Prelude: sharks, aliens, and AI
If you go back far enough, the ancestors of sharks and dolphins look really different:
But modern day sharks and dolphins have very similar body shapes:
This is a case of convergent evolution: the process by which organisms with different origins develop similar features. Both sharks and dolphins needed speed and energy efficiency when moving in an environment governed by the laws of hydrodynamics, and so they converged on a pretty similar body shape.
For us, this isn’t very surprising, and doesn’t require much knowledge of evolution: we have a good intuitive understanding of how water works, and humans knew a lot of the underlying maths for the laws of hydrodynamics before they understood anything about evolution. Starting from these laws, it isn’t very surprising that sharks and dolphins ended up looking similar.

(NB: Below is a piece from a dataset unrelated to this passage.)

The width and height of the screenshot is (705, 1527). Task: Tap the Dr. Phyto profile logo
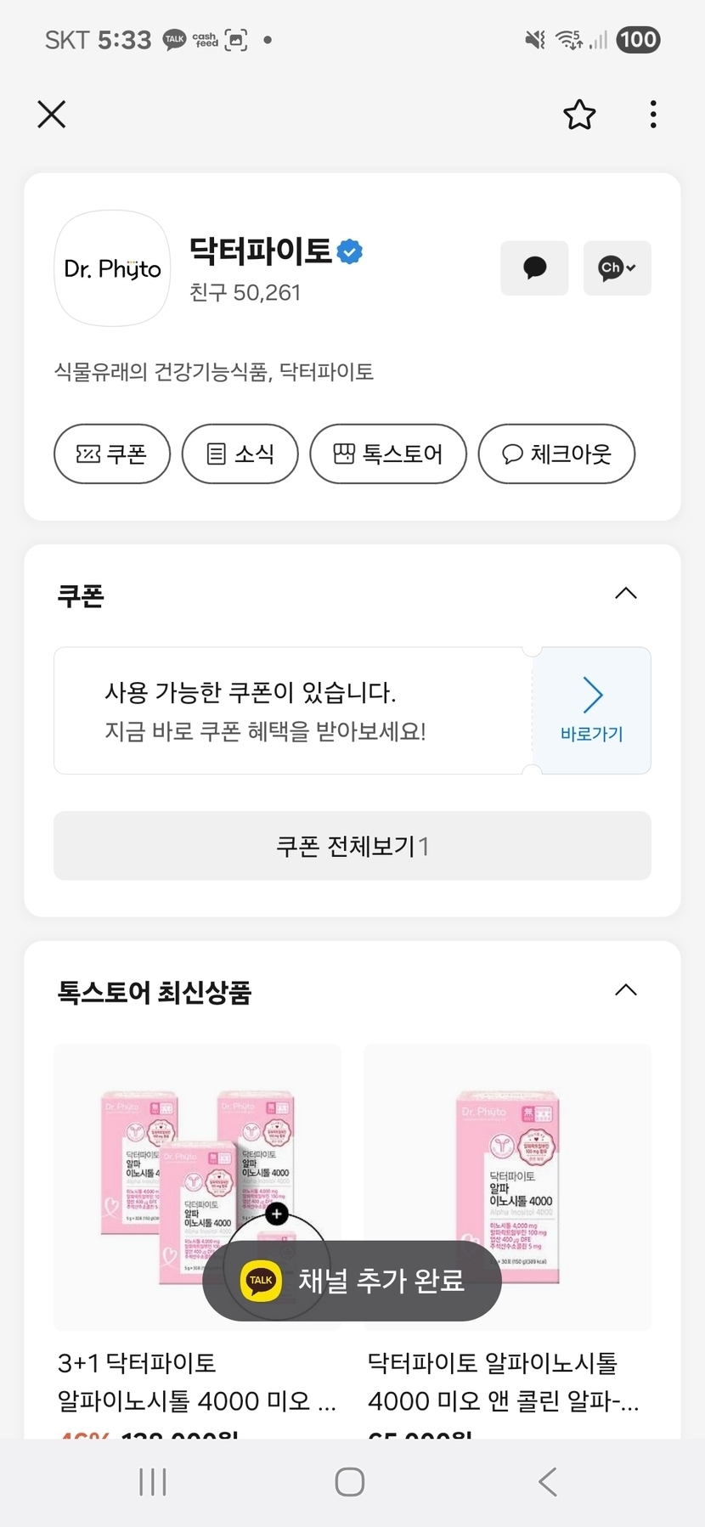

But what if instead of starting with knowledge of hydrodynamics and then using that to explain the body shape of sharks and dolphins, we started with only knowledge of sharks’ and dolphins’ body shape, and tried to use that to explain underlying laws?
Let’s pretend we’re alien scientists from an alternative universe, and for some weird reason we only have access to simplified 3D digital models of animals and some evolutionary history, but nothing about the laws of physics in the human/shark/dolphin universe. My guess is that these alien scientists would probably be able to uncover a decent amount of physics and a fair bit about the earth’s environment, just by looking at cases of convergent evolution.
If I’m right about this guess, then this could be pretty good news for alignment research. When it comes to thinking about AI, we’re much closer to the epistemic position of the alien scientist: we either don't know the ‘physics’ of life and intelligence at all, or are only just in the process of uncovering it.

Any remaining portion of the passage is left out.